What's notable here is although Morgan's depiction of Matuschek's nervousness does derive some humor for the film, it is not the sole purpose of it in this film. Morgan does not make Matuschek's behavior as simply a joke, because he does not turn him into just a caricature. Morgan actually does something very intelligent in that he creates the sense that as the story progresses Matuschek's behavior slowly becomes not nearly as funny. Technically speaking Morgan allows the humor at Matuschek expense to work because there still seems to be a good spirit in his portrayal, and the nervousness is just his way. As the story progresses though Morgan slowly loses this spirit and there just becomes something far less jovial about his attitude towards everyone. Morgan makes this work especially well because of how naturally and gradually he portrays it. He does not just suddenly change, but rather Morgan realizes the change as though Matuschek is going over something in his mind again and again that is causing him considerable distress.

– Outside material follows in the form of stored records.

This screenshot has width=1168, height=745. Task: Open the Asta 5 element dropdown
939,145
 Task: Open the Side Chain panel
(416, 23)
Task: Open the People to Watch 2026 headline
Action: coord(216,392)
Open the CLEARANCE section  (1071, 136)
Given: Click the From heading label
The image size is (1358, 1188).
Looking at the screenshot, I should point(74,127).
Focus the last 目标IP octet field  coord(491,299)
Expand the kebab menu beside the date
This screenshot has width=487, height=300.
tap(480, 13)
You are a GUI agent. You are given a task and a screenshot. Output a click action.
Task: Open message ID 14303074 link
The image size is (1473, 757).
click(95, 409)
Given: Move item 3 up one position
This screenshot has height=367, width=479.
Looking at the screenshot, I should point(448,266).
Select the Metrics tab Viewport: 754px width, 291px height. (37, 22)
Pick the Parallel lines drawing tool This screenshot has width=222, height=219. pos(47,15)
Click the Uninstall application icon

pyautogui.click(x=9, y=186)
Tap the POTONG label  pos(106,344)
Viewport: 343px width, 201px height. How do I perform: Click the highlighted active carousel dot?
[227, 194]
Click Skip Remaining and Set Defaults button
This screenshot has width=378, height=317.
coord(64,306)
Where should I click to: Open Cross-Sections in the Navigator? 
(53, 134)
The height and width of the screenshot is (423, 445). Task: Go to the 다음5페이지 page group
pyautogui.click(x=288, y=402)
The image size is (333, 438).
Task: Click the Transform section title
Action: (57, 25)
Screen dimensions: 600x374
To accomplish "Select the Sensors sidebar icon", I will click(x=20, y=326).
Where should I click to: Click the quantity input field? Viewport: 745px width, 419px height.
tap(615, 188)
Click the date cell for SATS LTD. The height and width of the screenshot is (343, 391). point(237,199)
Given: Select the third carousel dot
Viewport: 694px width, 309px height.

Eventually this leads him to unexpectedly his best employee Alfred (James Stewart), and in the scene Morgan is very effective by presenting the terribly dour state of mind that Matuschek is in at this time. Morgan is terrific because he so subtly portrays this descent of the man, as his performance shows a man falling apart though as a meek man. When Matuschek attempts suicide Morgan is rather heartbreaking because it is unexpected through wholly earned in the way Morgan made it always something that was there through the way he quietly creates the depression that he only grows until the final breaking point that comes from finding out that his wife has been having an affair. Morgan is great in his next scene where he is attempting to recover from his nervous breakdown and must apologize to Alfred who he had wrongly been suspicious of. Morgan is incredibly moving in depicting the sad state of regret as Matuschek finally verbalizes what has been troubling him for so long. Morgan in the final scenes of the film again does not cheat the character as he does not show a full recovery. Instead Morgan is quite haunting by portraying Matuschek as attempting to rediscover the joy of life, and while there is some success Morgan still coveys that a sadness still remains in the man. It's a very strong and surprisingly nuanced performance by Morgan, that brings a great deal of poignancy to the film's darker moments.